== Material provided ==
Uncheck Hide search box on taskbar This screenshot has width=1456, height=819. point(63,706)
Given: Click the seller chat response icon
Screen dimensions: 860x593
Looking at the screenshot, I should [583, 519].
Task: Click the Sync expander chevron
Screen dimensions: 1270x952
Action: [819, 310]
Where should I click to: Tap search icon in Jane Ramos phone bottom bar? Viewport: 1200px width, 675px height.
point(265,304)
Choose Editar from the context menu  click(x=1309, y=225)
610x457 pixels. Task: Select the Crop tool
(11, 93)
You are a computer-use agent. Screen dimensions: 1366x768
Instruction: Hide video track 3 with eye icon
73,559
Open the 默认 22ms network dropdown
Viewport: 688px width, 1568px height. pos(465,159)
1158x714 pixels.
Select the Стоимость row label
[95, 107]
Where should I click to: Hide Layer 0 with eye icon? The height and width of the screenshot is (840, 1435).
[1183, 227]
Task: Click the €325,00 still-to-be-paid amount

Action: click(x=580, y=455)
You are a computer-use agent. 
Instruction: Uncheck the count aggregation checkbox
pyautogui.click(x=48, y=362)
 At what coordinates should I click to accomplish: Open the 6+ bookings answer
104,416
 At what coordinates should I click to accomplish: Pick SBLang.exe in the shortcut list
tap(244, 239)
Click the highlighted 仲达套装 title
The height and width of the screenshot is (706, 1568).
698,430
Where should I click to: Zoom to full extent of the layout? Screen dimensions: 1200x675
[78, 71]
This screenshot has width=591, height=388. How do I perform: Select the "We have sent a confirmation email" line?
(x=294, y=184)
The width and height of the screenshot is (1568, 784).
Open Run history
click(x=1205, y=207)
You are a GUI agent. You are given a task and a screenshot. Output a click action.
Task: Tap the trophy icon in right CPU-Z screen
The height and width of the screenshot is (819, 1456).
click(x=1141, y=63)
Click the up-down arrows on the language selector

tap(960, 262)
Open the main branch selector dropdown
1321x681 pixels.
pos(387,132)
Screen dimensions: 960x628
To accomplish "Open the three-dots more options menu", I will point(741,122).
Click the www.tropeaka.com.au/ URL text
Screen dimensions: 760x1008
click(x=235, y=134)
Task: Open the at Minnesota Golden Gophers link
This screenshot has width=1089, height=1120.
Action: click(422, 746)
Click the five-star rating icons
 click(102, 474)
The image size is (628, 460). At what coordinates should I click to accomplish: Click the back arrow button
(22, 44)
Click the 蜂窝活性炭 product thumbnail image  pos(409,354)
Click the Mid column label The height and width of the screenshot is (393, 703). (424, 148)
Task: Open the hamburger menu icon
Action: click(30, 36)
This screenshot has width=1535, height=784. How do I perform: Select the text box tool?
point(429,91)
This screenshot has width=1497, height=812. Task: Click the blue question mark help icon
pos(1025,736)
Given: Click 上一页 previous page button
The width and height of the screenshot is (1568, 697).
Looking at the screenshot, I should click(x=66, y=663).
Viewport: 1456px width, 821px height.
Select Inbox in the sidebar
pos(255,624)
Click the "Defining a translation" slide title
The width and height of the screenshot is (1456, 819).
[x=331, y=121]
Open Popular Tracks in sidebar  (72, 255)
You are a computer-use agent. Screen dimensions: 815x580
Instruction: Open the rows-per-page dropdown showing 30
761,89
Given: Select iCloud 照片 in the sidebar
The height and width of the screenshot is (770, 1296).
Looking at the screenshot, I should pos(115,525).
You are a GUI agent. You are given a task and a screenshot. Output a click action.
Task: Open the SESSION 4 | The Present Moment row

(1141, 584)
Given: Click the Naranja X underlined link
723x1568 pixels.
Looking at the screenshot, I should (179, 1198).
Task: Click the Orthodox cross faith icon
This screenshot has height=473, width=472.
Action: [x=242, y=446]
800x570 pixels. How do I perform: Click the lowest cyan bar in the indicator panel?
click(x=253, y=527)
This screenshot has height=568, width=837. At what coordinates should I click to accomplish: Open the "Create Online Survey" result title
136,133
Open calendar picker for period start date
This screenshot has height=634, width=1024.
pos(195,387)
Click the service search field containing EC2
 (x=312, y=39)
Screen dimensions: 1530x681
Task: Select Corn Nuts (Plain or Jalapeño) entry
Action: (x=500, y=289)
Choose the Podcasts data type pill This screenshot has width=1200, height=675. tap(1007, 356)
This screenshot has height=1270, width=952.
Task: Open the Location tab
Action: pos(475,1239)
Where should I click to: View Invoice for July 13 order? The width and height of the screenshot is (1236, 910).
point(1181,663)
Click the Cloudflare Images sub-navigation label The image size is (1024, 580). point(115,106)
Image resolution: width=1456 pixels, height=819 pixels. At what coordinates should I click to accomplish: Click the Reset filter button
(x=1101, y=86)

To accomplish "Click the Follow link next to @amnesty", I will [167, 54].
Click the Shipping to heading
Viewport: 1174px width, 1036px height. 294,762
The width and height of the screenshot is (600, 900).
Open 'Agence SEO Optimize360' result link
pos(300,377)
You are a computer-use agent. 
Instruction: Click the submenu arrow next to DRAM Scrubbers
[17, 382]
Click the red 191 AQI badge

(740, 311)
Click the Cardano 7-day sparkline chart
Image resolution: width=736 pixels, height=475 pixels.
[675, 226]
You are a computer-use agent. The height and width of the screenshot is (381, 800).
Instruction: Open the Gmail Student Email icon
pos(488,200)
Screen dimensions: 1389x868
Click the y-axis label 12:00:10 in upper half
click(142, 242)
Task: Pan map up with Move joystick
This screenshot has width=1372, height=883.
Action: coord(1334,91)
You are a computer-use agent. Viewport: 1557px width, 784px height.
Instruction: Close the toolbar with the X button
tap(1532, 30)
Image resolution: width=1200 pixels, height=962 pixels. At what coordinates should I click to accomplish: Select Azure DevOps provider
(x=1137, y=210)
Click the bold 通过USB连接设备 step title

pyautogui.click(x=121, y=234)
===
> Do this
Which lines in the items above contain the word "selector"? Report every one of them in full.

> Reply
Click the up-down arrows on the language selector
Open the main branch selector dropdown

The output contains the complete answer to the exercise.